__TEXTE SOURCE__
↓

Chère C.M.,
J’ai assisté aujourd’hui à une scène qui m'est apparue très révélatrice des temps que nous vivons.
J’avais en tête de faire quelques courses dans ce grand magasin du VIIe arrondissement que nous affectionnons tant en vue de mon prochain départ en vacances. Arrivée aux grandes portes d’entrée, particulièrement lourdes à manier, je surprends deux querelleurs tellement à leur affaire qu’ils ne se rendent pas compte qu’un petit attroupement s’est constitué alentour.
L’une des personnes est une femme jeune, mise comme la mode le veut : jupe courte, botte montante au-dessus du genou, des jambes à n’en plus finir, un corps que l’on devine musclé, une figure qui serait avenante sans la farouche détermination que l’on y lit. L’autre ? Son exact opposé. Un petit homme à l’air… bonhomme. Ni jeune, ni vieux, la barbe de trois jours, l’imperméable plus très frais, le pantalon qui tirebouchonne un peu sur des chaussures qui ont fait leur temps, un regard comment dire… éteint, oui, éteint. Il se faisait copieusement insulter par la furie parce qu’il ne lui avait pas tenue la porte et il ne disait rien.
Il y a vraiment des femmes, ma Chère, qui me donnent envie d’être un homme, ne serait-ce que pour leur dire leur fait sans détour.

↑

__TRAVAIL À FAIRE__
a. Répondez à ces questions sur la lettre :
(i) Dans quel arrondissement se trouve le grand magasin ?
(ii) Comment sont décrites les portes d'entrée ?
(iii) Que fait le petit homme pendant qu'on l'insulte ?
b. Résumez la lettre en deux phrases.

__DONNÉES FOURNIES__

↓

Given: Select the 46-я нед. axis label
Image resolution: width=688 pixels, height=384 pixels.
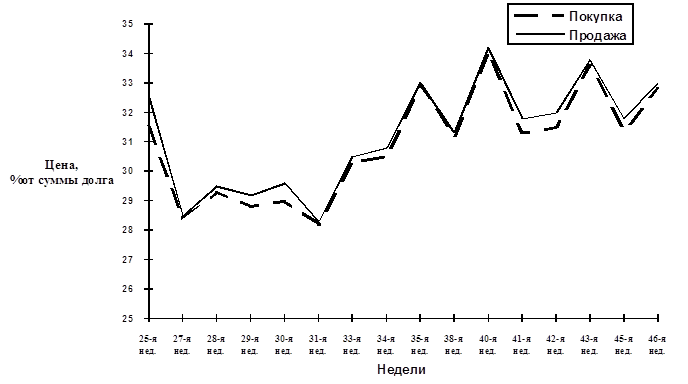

↑

__RÉPONSES FINALES__
a.
(i) Dans le VIIe arrondissement.
(ii) Elles sont grandes et particulièrement lourdes à manier.
(iii) Il ne dit rien.

b. La lettre relate une scène vue à l'entrée d'un grand magasin du VIIe arrondissement : une jeune femme élégante et déterminée insulte copieusement un petit homme au regard éteint qui ne lui a pas tenu la porte, et celui-ci ne répond rien. Devant de telles femmes, la lettre avoue l'envie d'être un homme pour leur dire leur fait sans détour.